Segment Start: Provided data
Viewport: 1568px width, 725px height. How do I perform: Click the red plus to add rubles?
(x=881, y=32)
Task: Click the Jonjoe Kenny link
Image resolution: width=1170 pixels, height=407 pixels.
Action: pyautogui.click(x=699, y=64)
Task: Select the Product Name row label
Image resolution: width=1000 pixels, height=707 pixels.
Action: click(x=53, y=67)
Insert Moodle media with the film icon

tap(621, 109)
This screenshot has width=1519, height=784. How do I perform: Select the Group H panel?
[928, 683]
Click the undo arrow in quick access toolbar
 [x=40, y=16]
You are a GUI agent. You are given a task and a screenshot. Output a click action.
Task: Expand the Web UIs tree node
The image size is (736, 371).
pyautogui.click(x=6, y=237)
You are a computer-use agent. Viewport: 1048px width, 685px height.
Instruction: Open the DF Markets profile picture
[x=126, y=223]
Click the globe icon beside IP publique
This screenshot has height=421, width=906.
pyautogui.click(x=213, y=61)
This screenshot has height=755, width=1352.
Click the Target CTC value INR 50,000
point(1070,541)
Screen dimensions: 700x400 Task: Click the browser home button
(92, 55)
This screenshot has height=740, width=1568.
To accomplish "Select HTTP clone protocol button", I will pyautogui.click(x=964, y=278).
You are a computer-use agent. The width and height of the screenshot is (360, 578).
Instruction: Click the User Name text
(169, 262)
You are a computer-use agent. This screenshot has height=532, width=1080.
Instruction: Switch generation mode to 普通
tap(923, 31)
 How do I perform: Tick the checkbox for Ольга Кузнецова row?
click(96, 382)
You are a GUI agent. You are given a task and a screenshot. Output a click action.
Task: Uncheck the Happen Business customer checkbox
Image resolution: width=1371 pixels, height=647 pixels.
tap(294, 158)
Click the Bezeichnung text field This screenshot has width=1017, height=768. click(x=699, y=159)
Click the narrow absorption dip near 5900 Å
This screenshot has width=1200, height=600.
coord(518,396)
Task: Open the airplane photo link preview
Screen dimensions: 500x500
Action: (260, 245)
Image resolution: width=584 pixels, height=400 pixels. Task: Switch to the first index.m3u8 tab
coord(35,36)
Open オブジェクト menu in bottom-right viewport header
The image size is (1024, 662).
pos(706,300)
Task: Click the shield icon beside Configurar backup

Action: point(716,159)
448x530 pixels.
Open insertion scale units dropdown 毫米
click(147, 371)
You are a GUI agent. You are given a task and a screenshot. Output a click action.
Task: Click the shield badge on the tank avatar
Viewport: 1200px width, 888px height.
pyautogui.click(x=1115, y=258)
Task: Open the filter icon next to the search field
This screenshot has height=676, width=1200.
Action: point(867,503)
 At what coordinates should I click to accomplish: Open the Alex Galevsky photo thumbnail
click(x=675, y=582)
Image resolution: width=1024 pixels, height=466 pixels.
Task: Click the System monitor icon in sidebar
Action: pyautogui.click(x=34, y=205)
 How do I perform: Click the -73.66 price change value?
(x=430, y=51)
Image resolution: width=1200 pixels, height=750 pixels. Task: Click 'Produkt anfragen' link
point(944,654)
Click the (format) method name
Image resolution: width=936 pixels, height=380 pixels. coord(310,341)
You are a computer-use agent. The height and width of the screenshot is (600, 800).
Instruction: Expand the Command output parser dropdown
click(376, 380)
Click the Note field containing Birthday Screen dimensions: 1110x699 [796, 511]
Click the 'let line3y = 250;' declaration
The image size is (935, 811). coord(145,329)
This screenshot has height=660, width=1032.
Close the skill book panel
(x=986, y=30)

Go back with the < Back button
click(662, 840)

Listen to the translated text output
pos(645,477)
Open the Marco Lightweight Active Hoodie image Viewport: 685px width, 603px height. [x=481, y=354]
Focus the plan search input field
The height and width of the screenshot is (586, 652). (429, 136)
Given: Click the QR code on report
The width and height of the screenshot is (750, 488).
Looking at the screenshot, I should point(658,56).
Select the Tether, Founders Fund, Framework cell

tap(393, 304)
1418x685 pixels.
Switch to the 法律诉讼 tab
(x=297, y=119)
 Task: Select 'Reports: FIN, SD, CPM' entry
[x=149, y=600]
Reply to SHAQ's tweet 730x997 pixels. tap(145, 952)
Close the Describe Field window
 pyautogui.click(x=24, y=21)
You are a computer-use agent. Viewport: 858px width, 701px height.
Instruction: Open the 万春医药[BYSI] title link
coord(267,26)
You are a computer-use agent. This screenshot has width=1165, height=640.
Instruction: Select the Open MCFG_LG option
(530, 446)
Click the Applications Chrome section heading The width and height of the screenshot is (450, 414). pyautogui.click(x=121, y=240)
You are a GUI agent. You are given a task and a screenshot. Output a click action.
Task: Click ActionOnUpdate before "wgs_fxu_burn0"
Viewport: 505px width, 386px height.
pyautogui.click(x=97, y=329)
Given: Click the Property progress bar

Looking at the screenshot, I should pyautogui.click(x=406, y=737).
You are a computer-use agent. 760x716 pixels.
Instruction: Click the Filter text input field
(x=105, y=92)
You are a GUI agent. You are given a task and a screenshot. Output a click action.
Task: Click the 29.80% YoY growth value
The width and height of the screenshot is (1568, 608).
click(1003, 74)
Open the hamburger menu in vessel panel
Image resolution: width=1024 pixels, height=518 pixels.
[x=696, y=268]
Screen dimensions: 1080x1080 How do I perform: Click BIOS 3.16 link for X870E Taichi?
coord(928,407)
Segment End: Provided data
# Work instruction
Your task is to retype the entries verbatim, starting with the line that holds "Image resolution: width=1200" and stopping after the line that holds "Open the Marco".

# Answer below
Image resolution: width=1200 pixels, height=750 pixels. Task: Click 'Produkt anfragen' link
point(944,654)
Click the (format) method name
Image resolution: width=936 pixels, height=380 pixels. coord(310,341)
You are a computer-use agent. The height and width of the screenshot is (600, 800).
Instruction: Expand the Command output parser dropdown
click(376, 380)
Click the Note field containing Birthday Screen dimensions: 1110x699 [796, 511]
Click the 'let line3y = 250;' declaration
The image size is (935, 811). coord(145,329)
This screenshot has height=660, width=1032.
Close the skill book panel
(x=986, y=30)

Go back with the < Back button
click(662, 840)

Listen to the translated text output
pos(645,477)
Open the Marco Lightweight Active Hoodie image Viewport: 685px width, 603px height. [x=481, y=354]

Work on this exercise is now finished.